I served stateside in the late 90s. Certain of the areas I worked in had established ongoing service projects that we would do for four hours every week--if you were a missionary in that particular area, you did that particular service project every week. These included:
1) Helping babysit kids at an economic crisis center so the parents could have a break. We did two two-hour "supervised chaos" sessions at the shelter every week.
2) Working as teaching assistants at a local elementary school. Again, we would do two two-hour sessions at the school every week; sometimes we'd help tutor the kids or help them read, other times we'd just run errands for the teachers (making copies, laminating teaching materials, etc.).
3) Working as a volunteer at a community hospital--again, two two-hour sessions per week. We'd basically sit in a room with a phone and would respond to calls to wheel patients out of the hospital; run materials from one department to another, etc.

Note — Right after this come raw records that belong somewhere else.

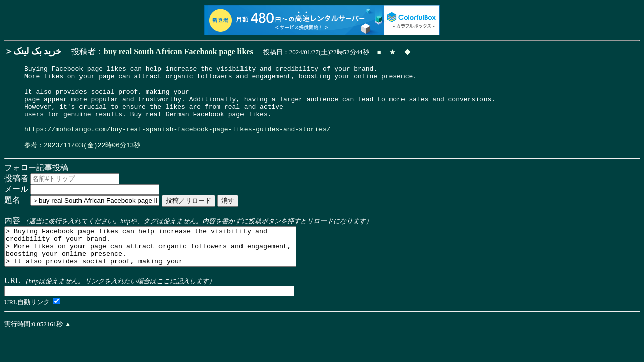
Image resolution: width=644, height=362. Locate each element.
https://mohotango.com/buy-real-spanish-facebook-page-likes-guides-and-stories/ (177, 142)
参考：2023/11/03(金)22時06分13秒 (82, 160)
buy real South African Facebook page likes (178, 51)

Near the end of my mission, a rule came down from on high about how missionaries were no longer permitted to do any service activities where the missionaries would be with children, so I'd imagine that numbers 1) and 2) above got discontinued out of concern for any missionaries behaving inappropriately with the kids, though neither of those situations involved any time where a missionary was alone with a kid where they could not be observed.

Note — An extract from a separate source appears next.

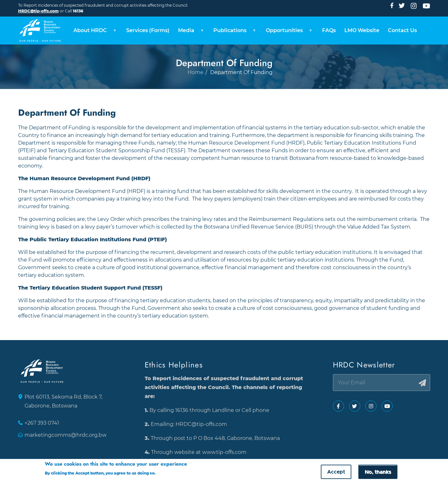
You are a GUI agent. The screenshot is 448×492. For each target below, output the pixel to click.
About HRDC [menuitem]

Like other posters, we were always expected to wear our proselytizing outfits while doing service, though proselytizing was not supposed to be the point of it (well, except to zealous missionaries who just couldn't fathom helping someone without expecting a conversion in return). In some areas where there were not established service projects, we'd just arrange things on our own, which generally turned out to be helping someone move, painting a house, etc. We did get reprimanded for spending more than four hours in service activities per week--but as noted above, sometimes it was just nice to fill the time with something other than tracting. That happened one time when we were painting an investigator's house--we spent lots of hours painting in the hopes that they'd take the discussions, and I think they only took one. Sad that we were so disappointed by that.
I remember that we also volunteered with a community center that would host dinners and other community functions and the missionaries would effectively serve as the wait staff. I remember some missionaries having a problem with serving people coffee as part of the function since they were "morally opposed" to drinking coffee. I also remember that particular service being funny because apparently all of the other wait staff were various delinquents who had been forced to do the service as part of their discipline, so the patrons were always surprised how polite the missionaries were since they were used to being waited on by the delinquents.